Восходящие к идеям Н. Трубецкого, впервые выдвинувшего идею Евразии, построения Лимонова быстро скатываются к мистицизму в духе чуть ли не Хольма ван Зайчика[313] с его циклом романов «Плохих людей нет — Евразийская симфония». В этом цикле создается образ мифической империи Ордусь — исторически возникшее объединение Руси и Золотой Орды, к которому позже присоединился Китай. Лимонов же, когда пишет в «Ересях» о том, что «Другой России» «неизбежно нужно будет заразиться в какой-то мере Исламом. Иначе прочной новой нации в Другой России не случится.
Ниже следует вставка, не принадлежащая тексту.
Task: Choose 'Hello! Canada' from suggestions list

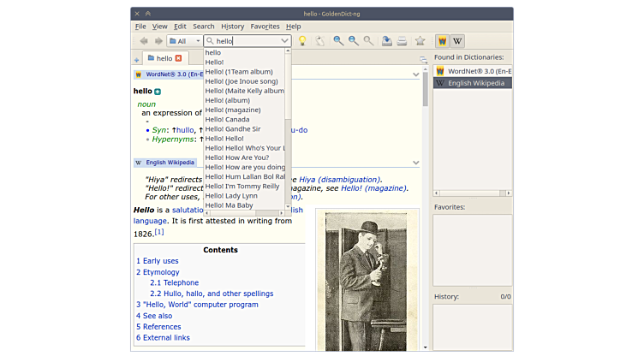Action: (x=228, y=120)
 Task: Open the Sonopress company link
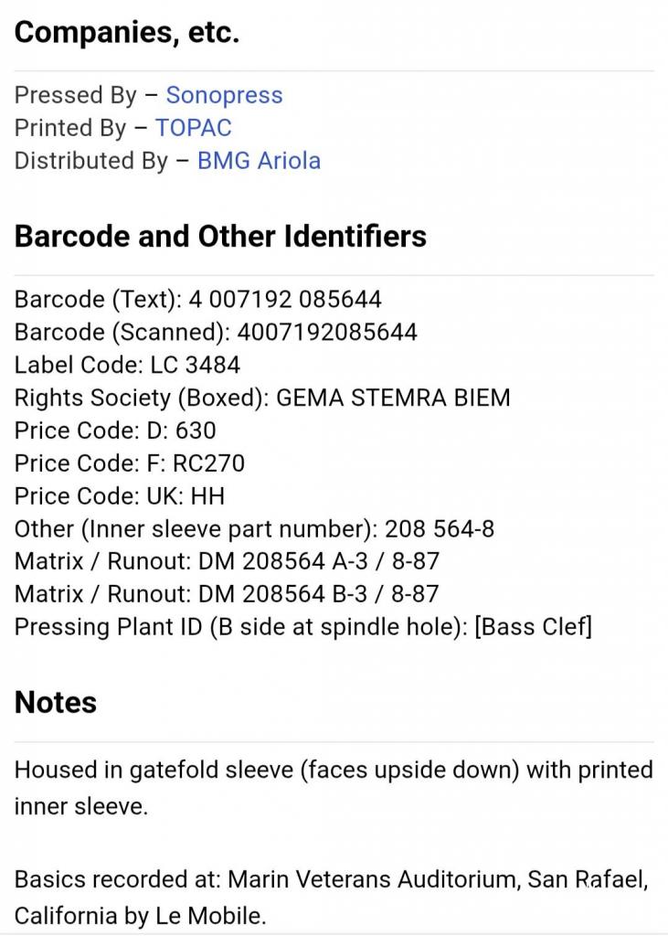pyautogui.click(x=224, y=95)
Это будет Срединное государство с русским языком, с плодотворным смешением культур и обычаев»[314], — сам того, возможно, не сознавая, упоминает и Китай, ибо именно как «Срединная страна» расшифровывается иероглифическое самоназвание этой страны…

В обеих книгах Лимонова, как и в «Стране гранатов», перед нами, разумеется, не страна, пусть и созданная по новым принципам, а скорее коммуны, гигантские фаланстеры, некие анархические формации нового вида. Так, в «Ересях» он говорит о неизбежном отмирании государств, созданных по «территориальному и национальному принципу», и проповедует, что «должны будут создаться многие типы государств»: «Например, вполне могут создаться государство черных на юге Соединенных Штатов Америки, но и государство смешанных пар, государство поэтов, государство йогов. Что-то в этом поле. Вольные объединения»[315].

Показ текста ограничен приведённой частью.